Maggiori fondi e aiuti più consistenti per supportare le donne vittime di violenza nel percorso verso l’indipendenza economica e personale. Il nuovo avviso riguardante il reddito di libertà in Sicilia si presenta quest’anno con novità di rilievo. La misura è stata notevolmente rafforzata, con il contributo massimo per singolo progetto che passa da 10 mila a 15 mila euro, segnando un incremento del 50 per cento rispetto all’anno precedente. Anche il budget complessivo a disposizione fa un salto importante, passando da 236 mila a oltre 600 mila euro.

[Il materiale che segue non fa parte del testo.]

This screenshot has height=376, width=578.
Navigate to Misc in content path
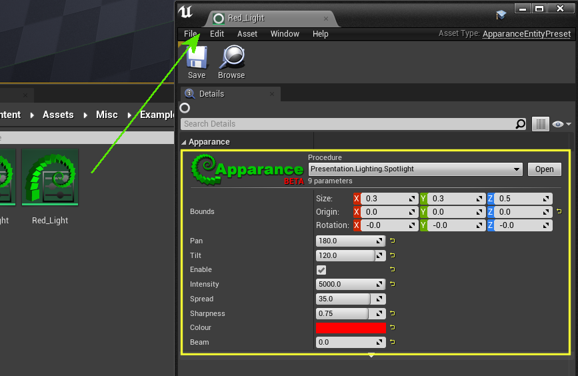tap(107, 115)
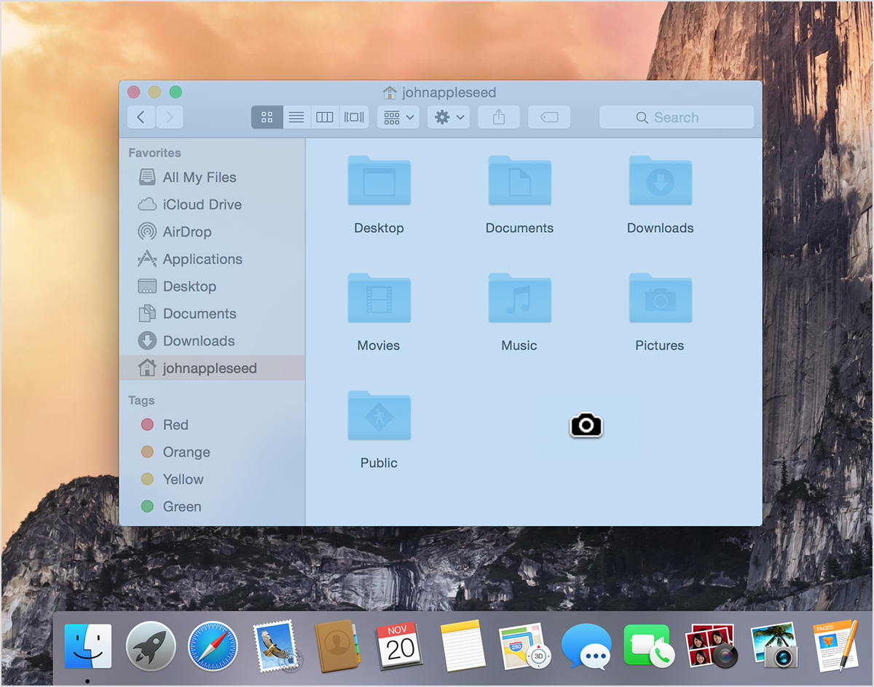Open the item arrangement dropdown
This screenshot has height=687, width=874.
coord(397,116)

Le dichiarazioni dell’assessore Albano
«Con il nuovo avviso – ha affermato l’assessore regionale Nuccia Albano – abbiamo deciso di potenziare il reddito di libertà, incrementando sia le somme stanziate sia il tetto massimo del contributo per ogni beneficiaria. L’obiettivo è fornire un aiuto tangibile alle donne impegnate nel percorso di affrancamento dalla violenza, in modo che nessuna si trovi costretta a rinunciare alla propria libertà a causa di difficoltà economiche. Raggiungere l’autonomia economica è uno step cruciale per permettere a queste donne di progettare un futuro nuovo per sé e per i propri figli».
A chi si rivolge e quali spese copre
Il sostegno della Regione Siciliana è destinato nello specifico alle donne seguite dai Centri antiviolenza o accolte in strutture a indirizzo segreto, che risiedono in Sicilia, si trovano in una situazione di disagio economico e non percepiscono il reddito di libertà nazionale erogato dall’Inps. In questo modo, si punta a soddisfare anche quelle richieste che non hanno trovato copertura nei fondi statali. I progetti individuali potranno finanziare diverse necessità, tra cui spese per l’indipendenza abitativa e lavorativa, l’affitto, l’acquisto di strumentazioni per avviare attività professionali, corsi di formazione, utenze domestiche e servizi mirati all’inserimento nel mondo del lavoro e alla ripresa dei contatti sociali. Sono ammesse anche spese a sostegno dei figli minori o con disabilità per le loro attività scolastiche e formative.
Modalità e tempistiche per la presentazione delle domande
Le istanze dovranno essere inoltrate dai Comuni della Sicilia, lavorando in sinergia con i Centri antiviolenza e le strutture di accoglienza certificate, nel periodo compreso tra il 30 giugno e il 31 luglio. I progetti saranno finanziati seguendo l’ordine di ricezione delle domande, fino all’esaurimento dei fondi stanziati.